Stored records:
↓
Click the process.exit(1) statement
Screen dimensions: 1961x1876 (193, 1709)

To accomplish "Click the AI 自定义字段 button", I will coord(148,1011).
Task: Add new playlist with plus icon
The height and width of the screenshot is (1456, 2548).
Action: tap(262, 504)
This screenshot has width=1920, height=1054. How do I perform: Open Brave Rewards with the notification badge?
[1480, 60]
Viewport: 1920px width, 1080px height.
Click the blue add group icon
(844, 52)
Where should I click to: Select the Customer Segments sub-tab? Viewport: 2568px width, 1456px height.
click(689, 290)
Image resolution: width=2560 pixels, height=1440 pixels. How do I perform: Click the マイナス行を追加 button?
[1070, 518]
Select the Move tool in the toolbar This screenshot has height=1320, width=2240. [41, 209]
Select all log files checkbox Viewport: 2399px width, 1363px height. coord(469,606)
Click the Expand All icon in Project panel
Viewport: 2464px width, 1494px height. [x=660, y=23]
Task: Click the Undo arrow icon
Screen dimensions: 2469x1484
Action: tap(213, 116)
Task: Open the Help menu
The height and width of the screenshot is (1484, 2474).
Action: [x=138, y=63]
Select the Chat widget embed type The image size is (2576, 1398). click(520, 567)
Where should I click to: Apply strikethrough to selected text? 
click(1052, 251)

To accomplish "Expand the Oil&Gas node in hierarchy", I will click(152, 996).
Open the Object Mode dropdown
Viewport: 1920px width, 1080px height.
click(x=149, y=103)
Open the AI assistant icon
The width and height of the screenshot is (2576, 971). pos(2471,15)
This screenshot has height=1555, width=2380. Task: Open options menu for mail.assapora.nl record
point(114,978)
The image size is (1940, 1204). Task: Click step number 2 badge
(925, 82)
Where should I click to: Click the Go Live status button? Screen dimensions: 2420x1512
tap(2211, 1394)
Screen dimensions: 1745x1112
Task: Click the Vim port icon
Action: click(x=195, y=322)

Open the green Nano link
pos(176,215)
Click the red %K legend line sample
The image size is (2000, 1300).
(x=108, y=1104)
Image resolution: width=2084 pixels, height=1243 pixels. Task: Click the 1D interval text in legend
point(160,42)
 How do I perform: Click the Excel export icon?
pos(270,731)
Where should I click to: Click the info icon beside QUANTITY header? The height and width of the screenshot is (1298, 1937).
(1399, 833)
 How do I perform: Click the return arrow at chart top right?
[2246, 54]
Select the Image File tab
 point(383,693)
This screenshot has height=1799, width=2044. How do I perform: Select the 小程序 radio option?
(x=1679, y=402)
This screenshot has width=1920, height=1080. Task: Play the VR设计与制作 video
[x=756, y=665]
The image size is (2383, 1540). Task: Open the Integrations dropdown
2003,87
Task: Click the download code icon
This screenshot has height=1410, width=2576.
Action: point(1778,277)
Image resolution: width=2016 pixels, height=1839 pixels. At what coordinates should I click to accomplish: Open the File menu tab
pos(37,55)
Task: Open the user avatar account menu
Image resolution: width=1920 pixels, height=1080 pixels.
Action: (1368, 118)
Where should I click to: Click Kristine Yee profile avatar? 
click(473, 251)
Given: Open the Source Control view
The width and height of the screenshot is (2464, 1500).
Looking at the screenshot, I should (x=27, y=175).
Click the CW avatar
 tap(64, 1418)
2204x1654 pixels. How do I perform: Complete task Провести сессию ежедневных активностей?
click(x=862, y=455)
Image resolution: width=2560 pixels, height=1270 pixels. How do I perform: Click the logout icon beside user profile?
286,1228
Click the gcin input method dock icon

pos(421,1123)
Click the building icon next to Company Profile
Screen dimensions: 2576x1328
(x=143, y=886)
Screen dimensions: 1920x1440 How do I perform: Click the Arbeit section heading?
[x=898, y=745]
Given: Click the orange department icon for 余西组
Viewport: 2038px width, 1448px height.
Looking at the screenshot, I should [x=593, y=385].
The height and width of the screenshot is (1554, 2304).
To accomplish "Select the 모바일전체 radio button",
↑
#### [Task objective]
Retype exactly the lines above, from the one with "The height and width of the screenshot is (1484, 2474)." through the one with "Open the Object Mode dropdown", inclusive.

#### [Reply]
The height and width of the screenshot is (1484, 2474).
Action: [x=138, y=63]
Select the Chat widget embed type The image size is (2576, 1398). click(520, 567)
Where should I click to: Apply strikethrough to selected text? 
click(1052, 251)

To accomplish "Expand the Oil&Gas node in hierarchy", I will click(152, 996).
Open the Object Mode dropdown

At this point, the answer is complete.